After 3 years with Nijmegen, Dylan signed with THC Hurley in August 2026.

==International career==
===2014===
Dylan Wotherspoon made his senior international debut against India in late 2014.

===2015===
In April 2015 he made his tournament debut in the 2015 Sultan Azlan Shah Cup, scoring 3 goals in the tournament. Wotherspoon scored his first ever international goal in this tournament, scoring in Australia's 7–0 win over Canada.
In December 2015 was selected for the 2014-15 Men's FIH Hockey World League Final where he scored 2 goals, including in the semi-final against The Netherlands.

===2016===
In 2016 he was named in the squad for the 2016 Men's Hockey Champions Trophy in London, but had to withdraw with injury, which also ruled him out of the 2016 Olympic Games. In November 2016 Wotherspoon returned from injury to be named player of the tournament in the 2016 Men's International Festival of Hockey in Melbourne.
+ + + +
◆ ACTIVITY ◆
In the career text about Dylan Wotherspoon, which team did Australia beat 7–0 when he scored his first international goal? The entries that follow the text are drawn from a separate source.
+ + + +
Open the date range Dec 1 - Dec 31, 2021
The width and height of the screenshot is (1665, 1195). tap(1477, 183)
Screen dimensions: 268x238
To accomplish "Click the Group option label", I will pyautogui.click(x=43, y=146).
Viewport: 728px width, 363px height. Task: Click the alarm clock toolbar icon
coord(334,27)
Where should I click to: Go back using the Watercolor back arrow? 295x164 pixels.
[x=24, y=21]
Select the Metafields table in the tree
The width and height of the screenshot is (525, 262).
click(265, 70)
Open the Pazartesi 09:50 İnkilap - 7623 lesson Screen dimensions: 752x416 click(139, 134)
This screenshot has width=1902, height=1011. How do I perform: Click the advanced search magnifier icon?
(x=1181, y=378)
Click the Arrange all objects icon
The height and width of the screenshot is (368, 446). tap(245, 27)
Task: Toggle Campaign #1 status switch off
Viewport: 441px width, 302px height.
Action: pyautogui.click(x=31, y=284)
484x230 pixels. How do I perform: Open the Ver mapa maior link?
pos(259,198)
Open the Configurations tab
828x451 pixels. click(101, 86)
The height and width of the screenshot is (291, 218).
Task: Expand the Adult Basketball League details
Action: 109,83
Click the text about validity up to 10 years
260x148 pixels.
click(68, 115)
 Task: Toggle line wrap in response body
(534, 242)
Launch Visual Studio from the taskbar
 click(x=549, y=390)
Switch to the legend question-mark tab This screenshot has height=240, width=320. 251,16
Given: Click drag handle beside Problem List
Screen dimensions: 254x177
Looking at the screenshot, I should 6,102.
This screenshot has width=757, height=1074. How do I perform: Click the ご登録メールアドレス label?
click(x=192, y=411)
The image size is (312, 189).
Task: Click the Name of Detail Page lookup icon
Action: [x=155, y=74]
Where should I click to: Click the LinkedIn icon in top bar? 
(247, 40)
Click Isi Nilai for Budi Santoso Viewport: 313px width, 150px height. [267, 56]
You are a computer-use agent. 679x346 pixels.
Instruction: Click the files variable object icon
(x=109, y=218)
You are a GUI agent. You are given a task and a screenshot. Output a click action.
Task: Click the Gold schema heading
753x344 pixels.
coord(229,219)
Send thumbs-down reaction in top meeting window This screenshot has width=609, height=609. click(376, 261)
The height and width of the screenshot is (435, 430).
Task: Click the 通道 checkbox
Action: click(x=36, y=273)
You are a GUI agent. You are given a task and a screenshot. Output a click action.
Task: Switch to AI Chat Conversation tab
+ + + +
◆ COMPLETED EXERCISE ◆
Canada.